Task statement » Go through the data below and gather each line containing "Focus".

[Source records]
━━━━━━

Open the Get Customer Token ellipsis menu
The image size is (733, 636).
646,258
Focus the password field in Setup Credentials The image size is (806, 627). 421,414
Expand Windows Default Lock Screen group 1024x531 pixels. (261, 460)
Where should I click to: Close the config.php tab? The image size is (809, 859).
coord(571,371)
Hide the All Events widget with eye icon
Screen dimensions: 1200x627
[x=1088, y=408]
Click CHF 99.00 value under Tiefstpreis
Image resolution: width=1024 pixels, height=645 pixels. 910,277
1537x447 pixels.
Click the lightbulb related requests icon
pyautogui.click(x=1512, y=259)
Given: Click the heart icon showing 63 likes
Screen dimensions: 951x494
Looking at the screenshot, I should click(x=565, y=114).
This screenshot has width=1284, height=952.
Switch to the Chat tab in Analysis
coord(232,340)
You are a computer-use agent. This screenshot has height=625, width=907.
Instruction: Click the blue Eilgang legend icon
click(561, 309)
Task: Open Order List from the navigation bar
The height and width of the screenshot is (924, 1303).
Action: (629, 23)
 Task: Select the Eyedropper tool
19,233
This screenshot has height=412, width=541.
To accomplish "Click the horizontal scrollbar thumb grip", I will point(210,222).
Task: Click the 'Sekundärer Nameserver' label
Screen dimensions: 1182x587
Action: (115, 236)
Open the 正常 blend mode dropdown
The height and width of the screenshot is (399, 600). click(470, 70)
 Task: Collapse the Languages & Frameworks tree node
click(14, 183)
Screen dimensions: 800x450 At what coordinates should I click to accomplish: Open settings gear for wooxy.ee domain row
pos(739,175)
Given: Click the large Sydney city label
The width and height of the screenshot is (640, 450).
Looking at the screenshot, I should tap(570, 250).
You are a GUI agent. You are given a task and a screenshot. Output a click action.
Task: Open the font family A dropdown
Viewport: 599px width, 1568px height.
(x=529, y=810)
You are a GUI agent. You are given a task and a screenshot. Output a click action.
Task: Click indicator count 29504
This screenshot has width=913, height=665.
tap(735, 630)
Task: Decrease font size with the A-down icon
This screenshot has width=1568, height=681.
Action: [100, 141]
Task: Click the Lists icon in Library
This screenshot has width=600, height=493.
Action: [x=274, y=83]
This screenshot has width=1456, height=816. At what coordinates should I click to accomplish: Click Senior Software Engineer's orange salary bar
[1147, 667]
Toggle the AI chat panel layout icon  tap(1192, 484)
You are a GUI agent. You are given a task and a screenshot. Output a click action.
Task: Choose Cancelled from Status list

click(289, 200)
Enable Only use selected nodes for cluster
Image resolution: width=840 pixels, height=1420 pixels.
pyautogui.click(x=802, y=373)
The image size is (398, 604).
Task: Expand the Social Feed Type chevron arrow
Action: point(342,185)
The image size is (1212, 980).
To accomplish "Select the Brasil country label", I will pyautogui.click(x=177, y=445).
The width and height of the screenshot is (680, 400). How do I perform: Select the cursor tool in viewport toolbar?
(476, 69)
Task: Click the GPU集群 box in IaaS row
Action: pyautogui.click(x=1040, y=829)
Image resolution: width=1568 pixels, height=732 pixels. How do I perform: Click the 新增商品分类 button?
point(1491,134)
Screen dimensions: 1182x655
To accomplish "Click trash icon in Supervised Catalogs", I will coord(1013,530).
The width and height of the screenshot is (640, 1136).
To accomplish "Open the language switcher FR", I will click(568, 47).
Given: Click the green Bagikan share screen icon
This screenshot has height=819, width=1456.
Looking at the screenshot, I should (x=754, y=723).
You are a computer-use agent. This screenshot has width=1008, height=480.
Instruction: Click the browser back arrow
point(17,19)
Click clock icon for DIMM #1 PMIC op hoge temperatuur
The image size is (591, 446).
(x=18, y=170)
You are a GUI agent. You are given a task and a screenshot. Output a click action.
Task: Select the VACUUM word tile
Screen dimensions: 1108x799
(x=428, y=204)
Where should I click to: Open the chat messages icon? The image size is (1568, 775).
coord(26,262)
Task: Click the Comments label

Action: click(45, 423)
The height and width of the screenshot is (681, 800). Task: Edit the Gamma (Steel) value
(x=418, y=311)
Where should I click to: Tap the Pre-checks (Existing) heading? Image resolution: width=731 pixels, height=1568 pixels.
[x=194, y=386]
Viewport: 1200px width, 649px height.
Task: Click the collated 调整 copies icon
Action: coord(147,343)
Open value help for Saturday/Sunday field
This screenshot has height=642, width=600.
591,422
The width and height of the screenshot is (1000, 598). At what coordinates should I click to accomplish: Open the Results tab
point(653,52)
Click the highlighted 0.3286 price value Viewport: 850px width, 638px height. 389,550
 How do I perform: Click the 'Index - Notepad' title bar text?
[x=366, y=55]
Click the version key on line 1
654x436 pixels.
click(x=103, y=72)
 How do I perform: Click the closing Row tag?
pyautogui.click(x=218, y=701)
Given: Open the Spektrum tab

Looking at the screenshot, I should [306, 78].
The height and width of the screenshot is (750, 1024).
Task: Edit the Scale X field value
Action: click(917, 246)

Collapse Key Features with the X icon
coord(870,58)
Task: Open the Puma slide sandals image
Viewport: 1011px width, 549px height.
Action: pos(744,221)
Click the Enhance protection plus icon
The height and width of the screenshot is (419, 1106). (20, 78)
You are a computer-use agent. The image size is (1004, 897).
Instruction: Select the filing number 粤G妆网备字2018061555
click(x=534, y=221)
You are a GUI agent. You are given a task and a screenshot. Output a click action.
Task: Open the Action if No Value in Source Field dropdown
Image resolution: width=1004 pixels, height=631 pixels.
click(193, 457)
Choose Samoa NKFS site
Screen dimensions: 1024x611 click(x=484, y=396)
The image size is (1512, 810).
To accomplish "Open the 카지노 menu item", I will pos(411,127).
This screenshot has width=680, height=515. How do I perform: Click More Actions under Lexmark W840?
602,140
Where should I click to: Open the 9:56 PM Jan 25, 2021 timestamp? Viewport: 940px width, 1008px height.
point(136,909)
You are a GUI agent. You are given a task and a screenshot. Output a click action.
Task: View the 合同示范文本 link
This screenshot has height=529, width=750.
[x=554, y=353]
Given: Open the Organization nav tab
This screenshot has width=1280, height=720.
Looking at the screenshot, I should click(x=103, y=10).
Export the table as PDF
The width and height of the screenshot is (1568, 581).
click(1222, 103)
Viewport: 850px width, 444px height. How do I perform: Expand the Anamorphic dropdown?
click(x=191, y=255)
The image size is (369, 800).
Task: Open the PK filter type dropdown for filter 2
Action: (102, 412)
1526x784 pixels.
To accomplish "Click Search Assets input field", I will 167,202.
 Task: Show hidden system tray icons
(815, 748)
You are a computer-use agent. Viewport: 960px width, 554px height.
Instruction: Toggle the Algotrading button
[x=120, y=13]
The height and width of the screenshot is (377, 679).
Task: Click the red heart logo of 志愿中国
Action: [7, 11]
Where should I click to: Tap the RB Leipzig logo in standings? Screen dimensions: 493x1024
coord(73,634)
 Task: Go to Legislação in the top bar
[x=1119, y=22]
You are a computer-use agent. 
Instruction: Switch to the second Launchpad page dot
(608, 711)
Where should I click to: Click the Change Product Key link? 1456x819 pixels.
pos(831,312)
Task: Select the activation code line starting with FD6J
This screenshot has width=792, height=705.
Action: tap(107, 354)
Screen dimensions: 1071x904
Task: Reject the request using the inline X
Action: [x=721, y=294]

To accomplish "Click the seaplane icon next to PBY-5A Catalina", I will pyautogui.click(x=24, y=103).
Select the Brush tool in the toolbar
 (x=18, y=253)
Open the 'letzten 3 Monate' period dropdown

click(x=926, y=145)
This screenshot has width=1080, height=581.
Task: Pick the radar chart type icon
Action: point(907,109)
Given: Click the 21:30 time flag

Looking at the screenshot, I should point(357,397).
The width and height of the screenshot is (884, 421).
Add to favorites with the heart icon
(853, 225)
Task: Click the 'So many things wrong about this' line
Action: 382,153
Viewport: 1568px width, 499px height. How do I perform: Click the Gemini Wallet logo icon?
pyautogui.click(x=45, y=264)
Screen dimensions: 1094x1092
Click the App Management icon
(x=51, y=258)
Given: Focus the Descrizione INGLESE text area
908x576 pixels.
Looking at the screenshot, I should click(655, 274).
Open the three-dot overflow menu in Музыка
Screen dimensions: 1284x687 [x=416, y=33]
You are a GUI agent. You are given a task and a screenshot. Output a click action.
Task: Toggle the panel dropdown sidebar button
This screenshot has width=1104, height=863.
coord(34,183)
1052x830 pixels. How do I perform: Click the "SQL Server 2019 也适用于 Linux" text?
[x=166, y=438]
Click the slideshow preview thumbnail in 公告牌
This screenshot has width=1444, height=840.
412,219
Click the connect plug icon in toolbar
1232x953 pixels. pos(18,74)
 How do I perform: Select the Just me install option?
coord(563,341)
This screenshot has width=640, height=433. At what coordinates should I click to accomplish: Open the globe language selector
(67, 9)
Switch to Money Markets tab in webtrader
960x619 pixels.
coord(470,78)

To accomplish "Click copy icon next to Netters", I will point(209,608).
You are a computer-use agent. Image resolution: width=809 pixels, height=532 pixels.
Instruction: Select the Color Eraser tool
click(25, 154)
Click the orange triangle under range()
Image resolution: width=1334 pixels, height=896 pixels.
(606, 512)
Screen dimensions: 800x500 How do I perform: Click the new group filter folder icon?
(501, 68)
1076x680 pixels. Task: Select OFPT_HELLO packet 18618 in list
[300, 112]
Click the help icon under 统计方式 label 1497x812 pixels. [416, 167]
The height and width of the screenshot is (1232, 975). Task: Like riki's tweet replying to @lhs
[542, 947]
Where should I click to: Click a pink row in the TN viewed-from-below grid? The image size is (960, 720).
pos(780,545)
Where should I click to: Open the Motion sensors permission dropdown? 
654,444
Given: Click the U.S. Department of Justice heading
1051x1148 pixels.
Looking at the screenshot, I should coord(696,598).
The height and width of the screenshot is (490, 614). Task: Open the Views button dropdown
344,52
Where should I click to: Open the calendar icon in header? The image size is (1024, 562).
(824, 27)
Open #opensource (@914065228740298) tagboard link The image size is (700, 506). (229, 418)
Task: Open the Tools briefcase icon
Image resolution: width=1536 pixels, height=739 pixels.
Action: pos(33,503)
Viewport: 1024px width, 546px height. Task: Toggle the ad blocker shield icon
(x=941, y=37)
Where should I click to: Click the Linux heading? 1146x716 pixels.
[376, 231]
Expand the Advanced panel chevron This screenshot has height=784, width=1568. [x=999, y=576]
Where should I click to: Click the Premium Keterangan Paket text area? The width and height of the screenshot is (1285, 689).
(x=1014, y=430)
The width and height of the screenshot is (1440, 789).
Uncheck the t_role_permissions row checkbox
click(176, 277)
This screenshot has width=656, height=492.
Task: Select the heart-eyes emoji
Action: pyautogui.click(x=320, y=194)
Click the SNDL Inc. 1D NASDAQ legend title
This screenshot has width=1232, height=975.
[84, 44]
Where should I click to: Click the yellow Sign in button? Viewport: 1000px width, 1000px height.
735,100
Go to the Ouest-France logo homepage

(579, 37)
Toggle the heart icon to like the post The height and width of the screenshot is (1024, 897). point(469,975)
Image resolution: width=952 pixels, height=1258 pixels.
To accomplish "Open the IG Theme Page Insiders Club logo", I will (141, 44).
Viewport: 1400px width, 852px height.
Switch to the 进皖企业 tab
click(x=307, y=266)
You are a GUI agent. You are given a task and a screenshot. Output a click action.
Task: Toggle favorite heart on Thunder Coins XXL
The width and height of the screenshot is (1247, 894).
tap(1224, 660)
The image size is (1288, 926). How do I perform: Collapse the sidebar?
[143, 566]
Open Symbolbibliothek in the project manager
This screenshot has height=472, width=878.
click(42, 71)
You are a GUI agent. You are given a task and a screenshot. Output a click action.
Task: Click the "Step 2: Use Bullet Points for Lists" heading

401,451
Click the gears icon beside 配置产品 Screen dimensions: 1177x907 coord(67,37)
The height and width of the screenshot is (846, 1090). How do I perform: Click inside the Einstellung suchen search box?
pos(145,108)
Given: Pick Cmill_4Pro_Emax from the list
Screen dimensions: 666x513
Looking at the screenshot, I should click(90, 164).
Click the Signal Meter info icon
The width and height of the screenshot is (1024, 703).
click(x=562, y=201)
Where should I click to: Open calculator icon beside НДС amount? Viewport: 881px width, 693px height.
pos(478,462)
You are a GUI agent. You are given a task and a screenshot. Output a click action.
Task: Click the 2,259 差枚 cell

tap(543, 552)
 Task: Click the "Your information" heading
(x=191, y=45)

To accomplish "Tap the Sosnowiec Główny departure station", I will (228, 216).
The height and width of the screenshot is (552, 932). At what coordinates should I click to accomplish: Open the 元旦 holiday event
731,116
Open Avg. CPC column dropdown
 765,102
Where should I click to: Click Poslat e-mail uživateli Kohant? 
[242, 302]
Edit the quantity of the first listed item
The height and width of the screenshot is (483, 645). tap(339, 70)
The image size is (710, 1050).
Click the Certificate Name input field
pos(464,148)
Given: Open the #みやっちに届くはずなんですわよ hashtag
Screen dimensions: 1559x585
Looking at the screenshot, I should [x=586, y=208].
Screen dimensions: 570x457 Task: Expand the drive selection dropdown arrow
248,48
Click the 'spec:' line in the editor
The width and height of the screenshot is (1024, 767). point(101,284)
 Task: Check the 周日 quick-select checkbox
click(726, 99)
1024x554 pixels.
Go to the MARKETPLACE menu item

━━━━━━

Response to the task »
Focus the password field in Setup Credentials The image size is (806, 627). 421,414
Given: Focus the Descrizione INGLESE text area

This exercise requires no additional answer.